On Fri, Dec 4, 2009 at 7:34 PM, Noel Chiappa <[email protected]> wrote:
>    > From: Patrick Frejborg <[email protected]> architecture .
>
>    > here I do get headache
>
> Sorry... :-)
>

Not your fault - the pain is caused by myself :-)

>    > I think this is an architectural question.
>
> The point your raise immediately below, very definitely yes! :-)
>
>    > In order to get this working you need to combine two architectures -
>    > the routing architecture and a mapping database architecture .
>
> Well, not necessarily. Here is how I look at the problem (sorry if this is a
> bit of a diversion, but I want to explain the framework in which I am
> thinking about this problem - it helps me avoid headaches :-).
>
> To me, designs which encapsulate and decapsulate packets which are sent
> across some existing substrate are best thought of as a new packet-switching
> layer, one built on top of an existing PS layer. (This is a circumstance we
> have seen before, e.g. in IP over X.25 networks, or over the ARPANET, etc,
> etc.)
>

As frame relay, ATM etc

> Now, packet-switching systems all have common problems they have to solve:
> selecting the next hop, making sure that next-hop is up and reachable (i.e.
> packets from the first box can successfully get to the second box across
> whatever is linking the two), etc.
>

Yes, and most of them have been static overlay solutions, only a few dynamic

> So, the new encapsulating layer system has to solve all these classical
> packet-switching problems.

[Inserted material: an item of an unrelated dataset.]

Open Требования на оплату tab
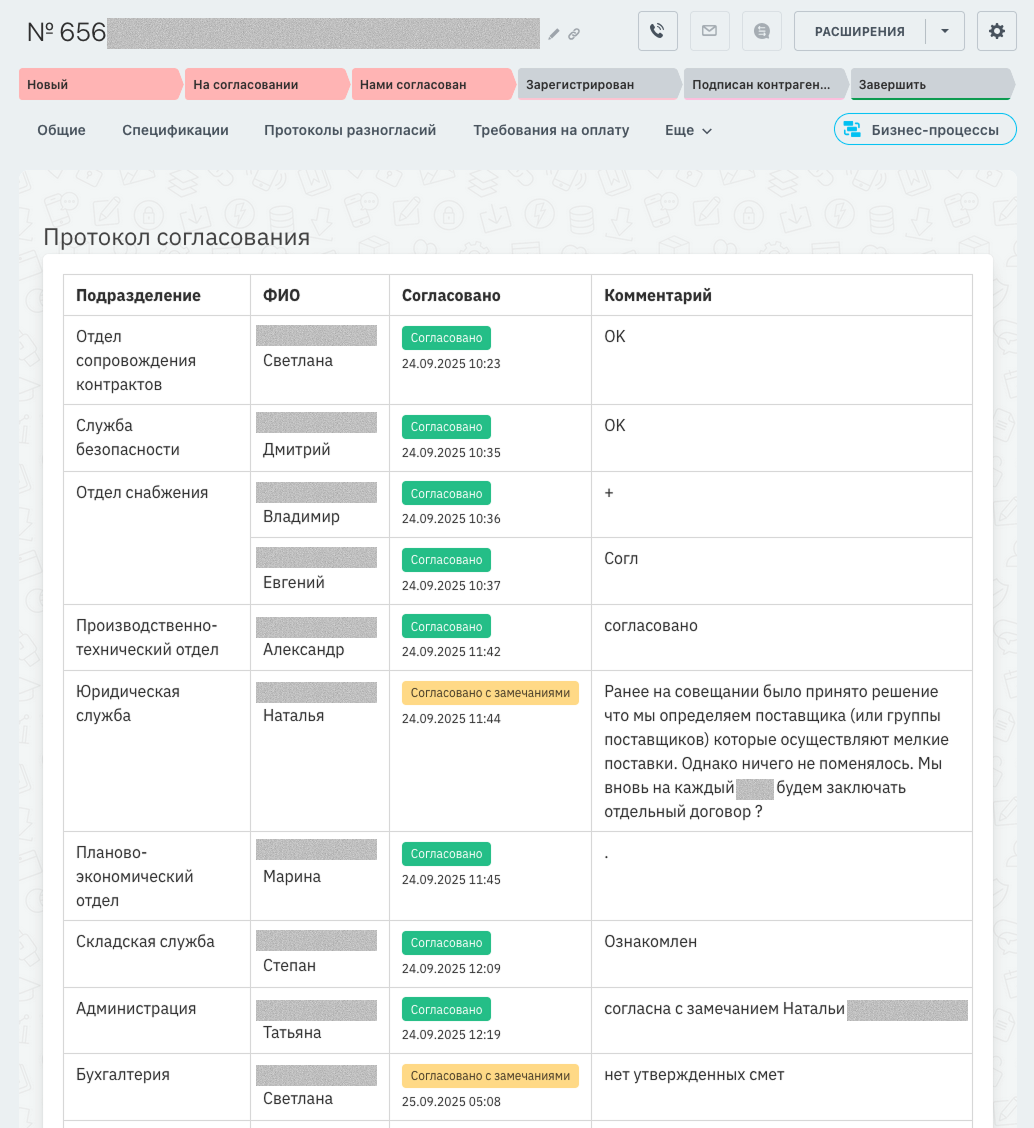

To do so, it can either build its own 'native'
> mechanisms to do so (i.e. direct inter-device exchanges among the set of
> encapsulating and/or decapsulating devices), or it can try and 'tap into'
> existing mechanisms at the layer below to perform these functions.
>
> Which way to go is a complex question, which includes questions like 'how
> expensive is a native mechanism' (a particular concern for overlay systems,
> which may have thousands of 'direct' neighbours at their level, unlike
> lower-level systems built directly on the hardware, which likely have much
> smaller numbers of direct neighbours); 'is the information in the lower layer
> even accessible' (in some cases it is not, such as the ARPANET); 'can the
> lower-layer system really do what I need' (and sometimes the answer is 'no' -
> or at least not 'yes, with a high enough level of reliabiility for my
> purposes'); etc.
>
> So, in this framework, your question can be recast as a series of questions,
> such as 'is the information lower layer's routing system accessible to the
> higher layer' (yes); 'does the lower-level's routing architecture provide all
> the information I need at the higher level' (depending on the level of
> reliability you need for things like reachability, perhaps not); etc.
>
>
>    > You have a mapping database but that database have no information about
>    > an ETR's availability ... unless you integrate the current routing
>    > architecture with the mapping database. If the link between the ETR and
>    > DFZ is lost the mapping database need to know that, i.e. the routing
>    > protocol must inform the database.
>
> There are two _separate_ functions happening at the encapsulating layer:
> path-selection, and neighbour liveness. Many (most?) routing systems do not
> clearly separate these functions, but this all becomes easier to think about
> - and engineer for - if you do.
>

Ah, I have never understood the "neighbour liveness" concept - but I
think I have seen the problem. In order to get down the prefixes in
DFZ, you must compress the prefixes and then you will loose prefix
visibility which is very much the same as the "neighbour liveness" -
you don't know if the last hop of the destination is reachable.
You are right, it becomes easier to think - and the headache is less severe :-)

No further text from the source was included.